A veces, me pregunto cómo algo tan pequeño puede tener tanto poder. La llaman la mariposa del cuerpo, pero la mía perdió el vuelo. Desde que la fibromialgia se instaló en mi vida, arrastró la fuerza de mis músculos, la claridad de mis días y también la estabilidad de mi tiroides. No apareció sola, vino como una consecuencia más de ese huésped silencioso que altera todo lo que toca.
Pertenezco a quienes engordan sin comer, a quienes cargan con un cuerpo pesado sin llenarlo de excesos. Amanezco con cansancio antes de abrir los ojos, como si la noche hubiera añadido más peso en lugar de alivio. El frío me cala, el cabello cae, y el espejo devuelve una imagen distinta, una mujer que parece arrastrar un cuerpo ajeno. No es vanidad;, es desconcierto. Esa figura, que debería sostenerme, me resulta extraña.
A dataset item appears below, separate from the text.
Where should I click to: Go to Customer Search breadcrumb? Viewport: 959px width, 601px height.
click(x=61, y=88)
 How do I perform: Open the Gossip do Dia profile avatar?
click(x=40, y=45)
El hipotiroidismo no llega con estruendos. Se instala en lo cotidiano. En el botón del pantalón que de pronto aprieta, en la lentitud de unas escaleras, en la neblina mental que borra gestos sencillos como recordar dónde están las llaves. Se vuelve un tirano discreto, pero implacable. Una mariposa rota capaz de tambalear toda la maquinaria del cuerpo.
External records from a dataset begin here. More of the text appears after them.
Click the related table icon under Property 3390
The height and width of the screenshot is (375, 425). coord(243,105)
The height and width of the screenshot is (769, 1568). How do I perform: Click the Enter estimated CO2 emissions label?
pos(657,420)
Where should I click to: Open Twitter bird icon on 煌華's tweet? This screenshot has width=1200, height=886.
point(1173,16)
Vivir con fibromialgia significa caminar entre nieblas densas, y cuando la tiroides calla, la niebla se vuelve muralla. El mundo avanza con prisa y yo permanezco detrás, atrapada en un cuerpo rebelde. Desde fuera, todo parece normal. La gente aconseja: “anímate”, “pon de tu parte”, “haz más ejercicio”. Nadie alcanza a comprender que la batalla no está en brazos ni piernas, sino en ese diminuto núcleo de mariposa apagada que gobierna la energía y se resiste a cumplir su misión.
He aprendido a convivir con ello, aunque duela. A veces, me abrazo fuerte para sostener mi propio peso desde dentro. A veces, me río, porque la risa aligera lo que la medicina no consigue. Y en otros momentos, dejo que las lágrimas fluyan, sin culpa, porque también curan lo invisible.
Mi tiroides no late como el corazón, no piensa como el cerebro, no se mueve como los músculos. Marca el ritmo de mis días, la velocidad de mis pensamientos, la resistencia de mis pasos. Cuando ese ritmo se rompe, escucho con más atención. Encuentro refugio en lo pequeño. Un té caliente, una canción suave, un descanso breve que no repara del todo, pero me recuerda que sigo presente.
Vivir con fibromialgia e hipotiroidismo significa habitar un cuerpo pesado, distinto, y aun así mío. Es el único hogar que tengo. Dentro de él, aunque cansada y herida, sigo intentando que la mariposa, rota, dormida, olvidada de su vuelo, recuerde, al menos por instantes, la ligereza del aire.